El Tajin, Totonac for 'thunder' or 'lightning', is a group of sacred buildings where ceremonies and religious sporting events were held. First begun around AD 100, it was occupied and developed mainly around AD 600 to 900, and later abandoned. El Tajin was rediscovered by the Spanish in 1785.
The 10 km square site is located near the small cities of Poza Rica and Papantla, located on the atlantic coast of Mexico, directly east of Mexico City. There is a direct road and the site can be reached by car or by frequent buses.
Take a bus (AU/ADO) from Mexico City to the town of Papantla, which is nearer to the site. From there, get a taxi to go to the site. (M$60 15 minutes)

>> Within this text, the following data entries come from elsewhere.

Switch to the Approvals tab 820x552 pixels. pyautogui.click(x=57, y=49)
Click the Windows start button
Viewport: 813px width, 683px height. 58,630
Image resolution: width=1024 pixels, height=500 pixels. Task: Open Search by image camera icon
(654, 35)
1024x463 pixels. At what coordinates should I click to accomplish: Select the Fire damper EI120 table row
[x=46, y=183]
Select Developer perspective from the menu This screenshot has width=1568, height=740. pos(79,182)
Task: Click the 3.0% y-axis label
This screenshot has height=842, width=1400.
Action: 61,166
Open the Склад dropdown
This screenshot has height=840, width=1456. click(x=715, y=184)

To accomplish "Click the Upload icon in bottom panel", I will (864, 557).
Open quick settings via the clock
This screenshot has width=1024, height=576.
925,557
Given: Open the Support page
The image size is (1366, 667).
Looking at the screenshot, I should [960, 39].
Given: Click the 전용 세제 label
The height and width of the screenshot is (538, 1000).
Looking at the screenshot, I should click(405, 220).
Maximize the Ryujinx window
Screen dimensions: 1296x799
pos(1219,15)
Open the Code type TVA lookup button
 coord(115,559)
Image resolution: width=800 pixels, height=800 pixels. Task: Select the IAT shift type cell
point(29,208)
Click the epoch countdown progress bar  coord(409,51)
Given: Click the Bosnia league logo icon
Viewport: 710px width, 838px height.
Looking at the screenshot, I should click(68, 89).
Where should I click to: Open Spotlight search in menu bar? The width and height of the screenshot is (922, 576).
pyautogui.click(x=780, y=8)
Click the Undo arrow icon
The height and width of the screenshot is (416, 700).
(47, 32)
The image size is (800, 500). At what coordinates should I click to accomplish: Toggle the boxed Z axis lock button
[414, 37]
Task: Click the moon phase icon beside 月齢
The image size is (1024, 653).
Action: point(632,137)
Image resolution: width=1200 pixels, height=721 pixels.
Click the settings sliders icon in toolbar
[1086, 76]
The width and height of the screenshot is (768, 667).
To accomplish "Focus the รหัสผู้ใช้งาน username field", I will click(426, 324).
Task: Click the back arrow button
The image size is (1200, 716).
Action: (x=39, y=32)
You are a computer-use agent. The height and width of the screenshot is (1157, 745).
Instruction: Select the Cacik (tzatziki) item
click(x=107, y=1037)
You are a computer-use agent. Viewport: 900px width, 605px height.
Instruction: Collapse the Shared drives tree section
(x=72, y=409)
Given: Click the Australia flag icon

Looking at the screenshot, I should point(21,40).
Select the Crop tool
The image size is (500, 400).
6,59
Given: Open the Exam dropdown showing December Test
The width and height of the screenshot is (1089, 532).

There are a large number of remaining edifices to be seen, some include multilingual information stands. Do some homework beforehand and try to identify the buildings or monuments within the site such as the Arroyo Group, the Pyramid of the Niches (the most distinctive building of the site), Tajin Chico & the North and South Ballcourts. The daily show of Voladores (flyers), who ascend a tall pole and spin slowly to the ground while attached to ropes while meditating, can be seen outside the complex.
Wearing a hat is a good idea as the jungle temperatures and sunshine can be draining.
There is a small museum or gallery beside the entrance. No entrance fee is charged. Inside you can find some interesting artifacts and artist's illustrations of the society living in El Tajin back then.
Cheesy souvenir stands surround the complex, along with a few restaurants. There are no hotels but the site is near Poza Rica, Papantla, or the small beach resort of Tecolutla. The site is popular with tourists and can be crowded on some weekends.
There is a small charge for entering the grounds. Voladores performances are free but it's always good to aid the performers with a donation.